Copy out the material word for word, from its very beginning down to the line containing "point(315,516)", with both ends included. Leave the pictures out.
------ Data listing ------
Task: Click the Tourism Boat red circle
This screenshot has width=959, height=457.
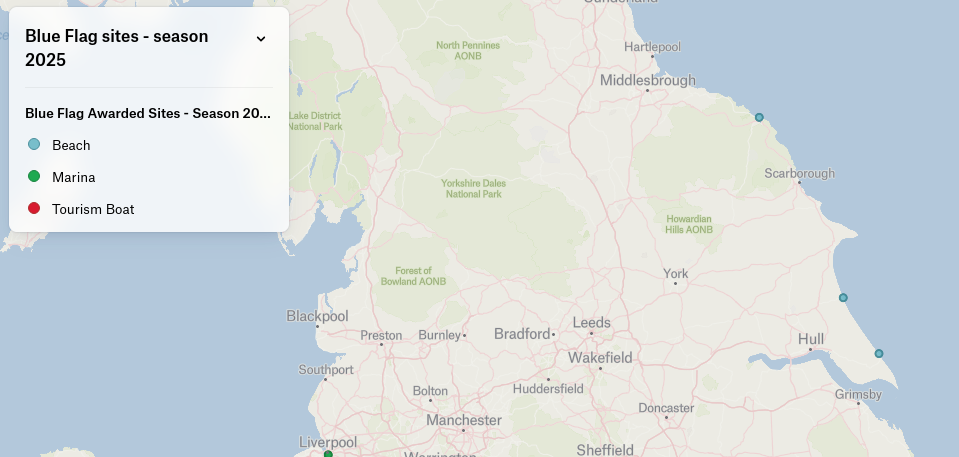Action: click(34, 208)
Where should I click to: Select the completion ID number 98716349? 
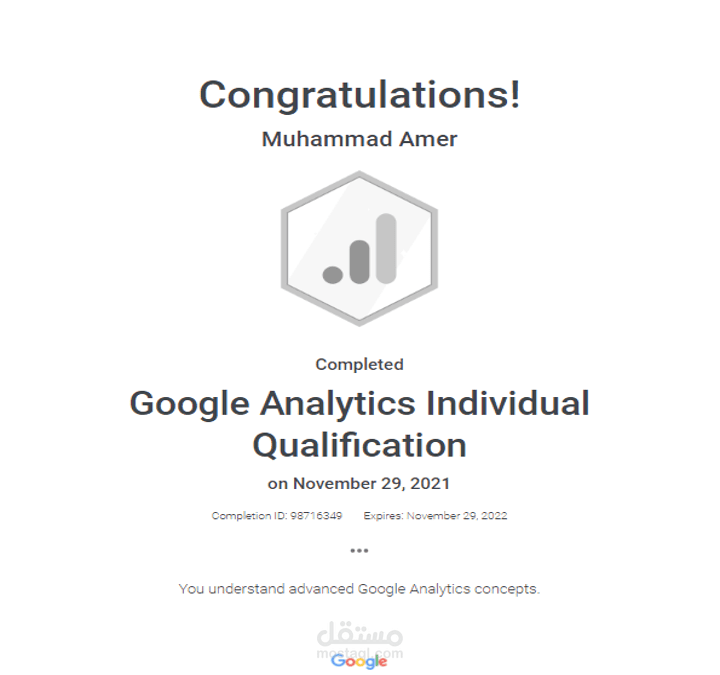point(315,516)
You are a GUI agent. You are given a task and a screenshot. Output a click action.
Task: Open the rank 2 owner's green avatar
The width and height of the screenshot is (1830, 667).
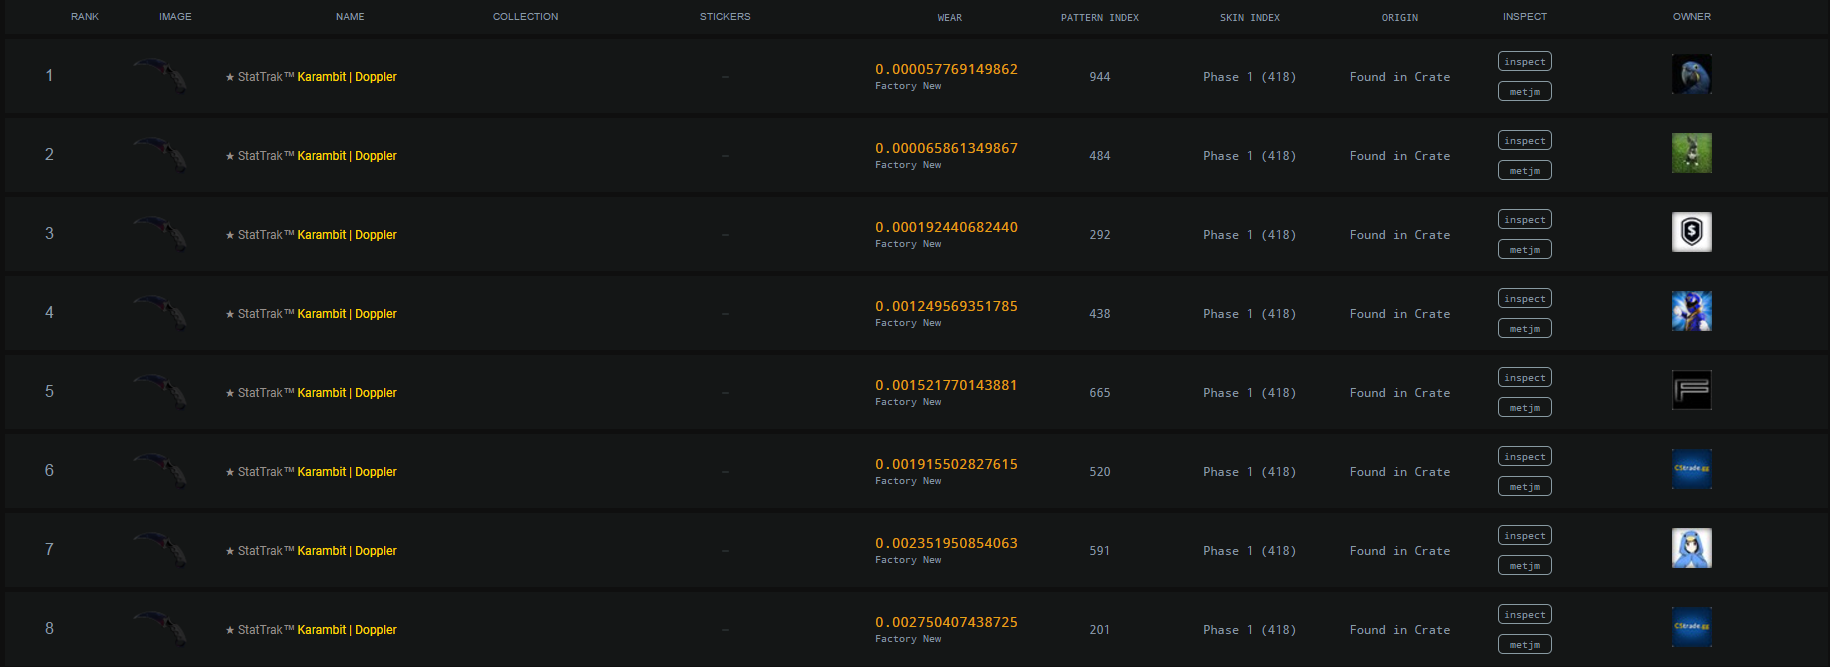[x=1691, y=153]
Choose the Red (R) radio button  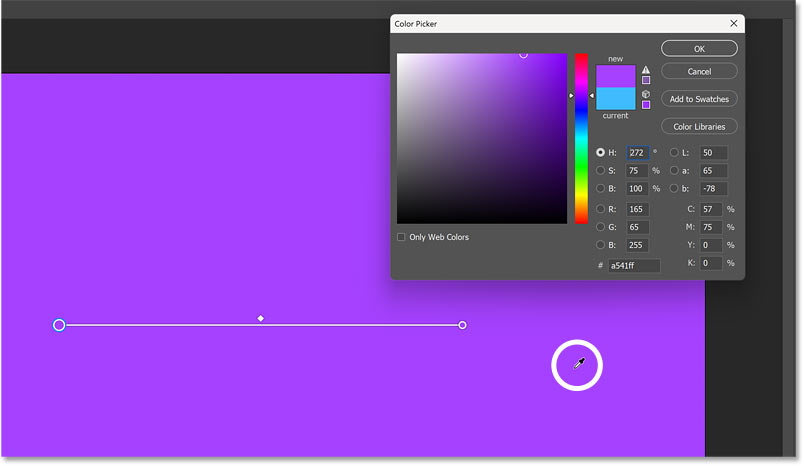click(601, 209)
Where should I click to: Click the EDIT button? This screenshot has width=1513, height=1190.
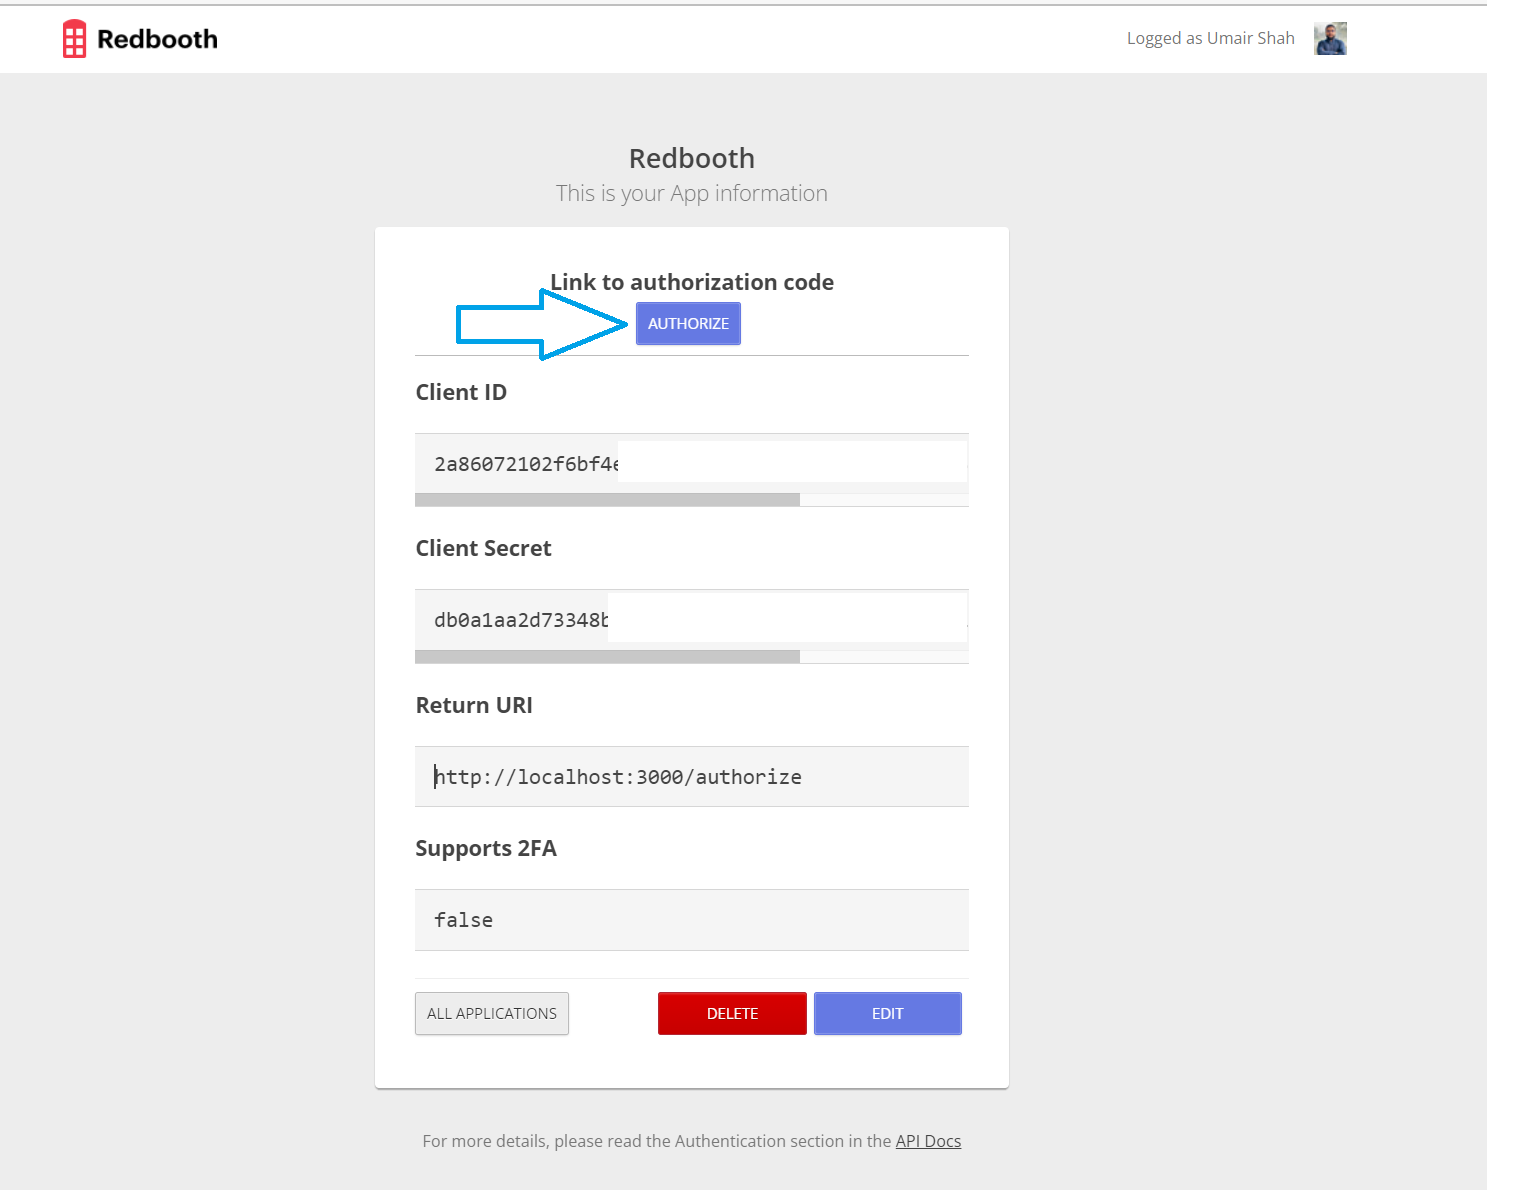coord(887,1013)
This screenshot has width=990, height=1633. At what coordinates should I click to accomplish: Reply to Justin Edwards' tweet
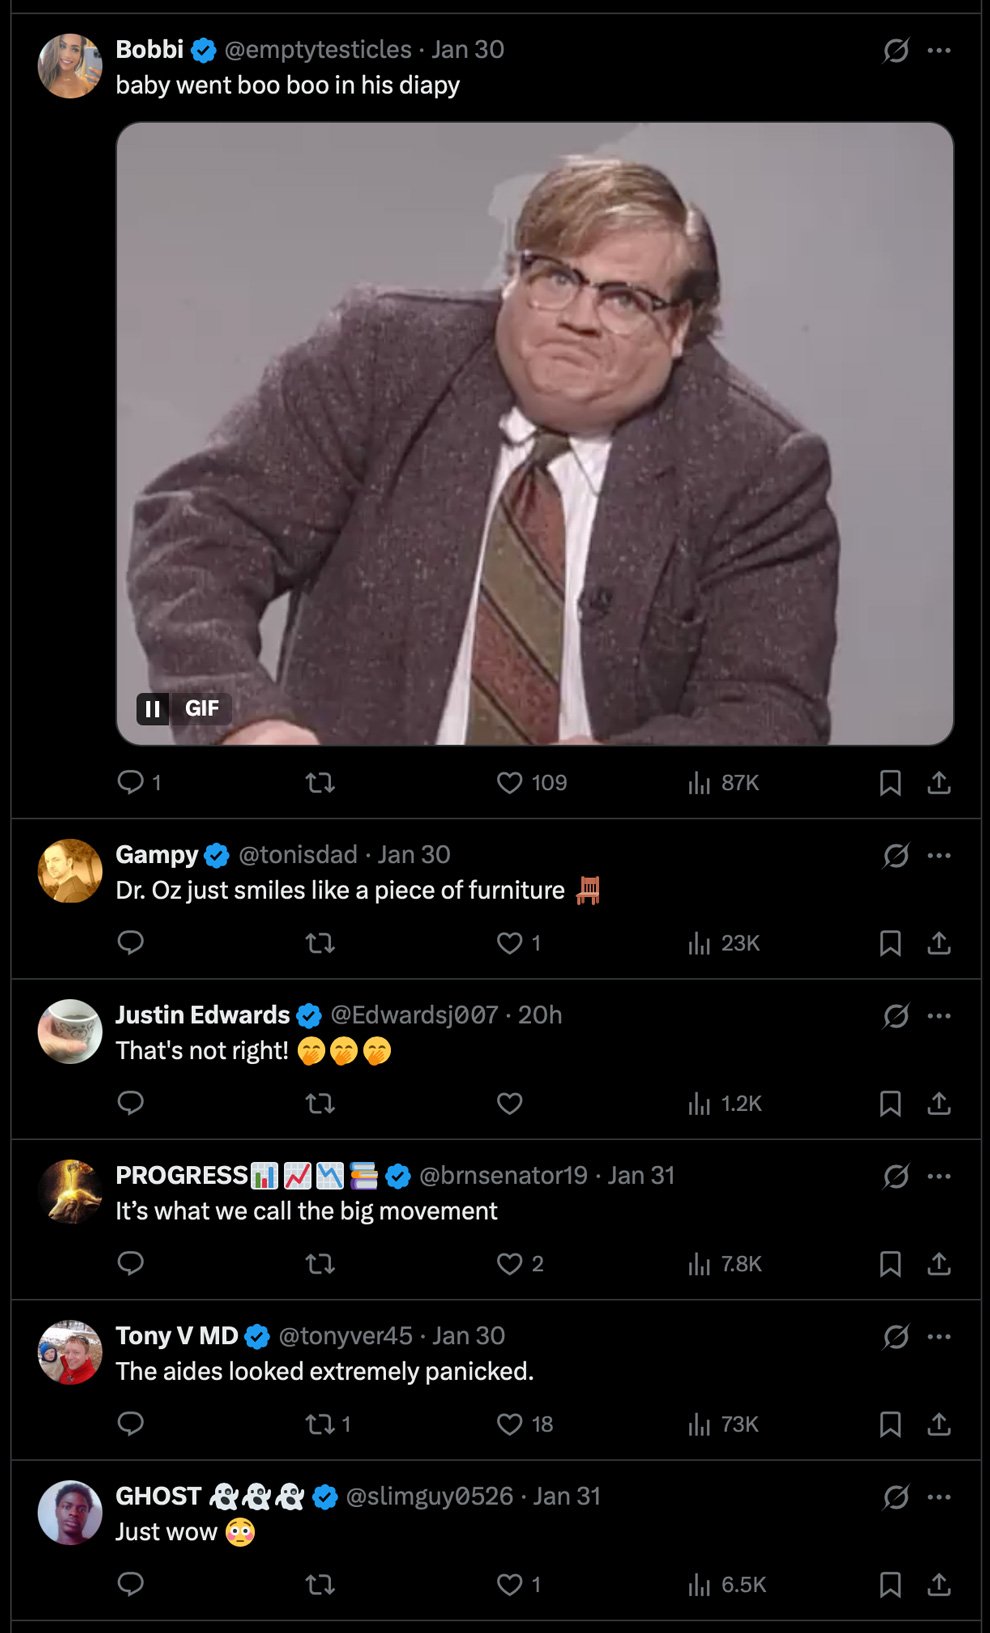tap(131, 1103)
------
■ Exercise response:
Task: Click the Tourism Boat red circle
This screenshot has width=959, height=457.
Action: click(34, 208)
Where should I click to: Select the completion ID number 98716349? 
point(315,516)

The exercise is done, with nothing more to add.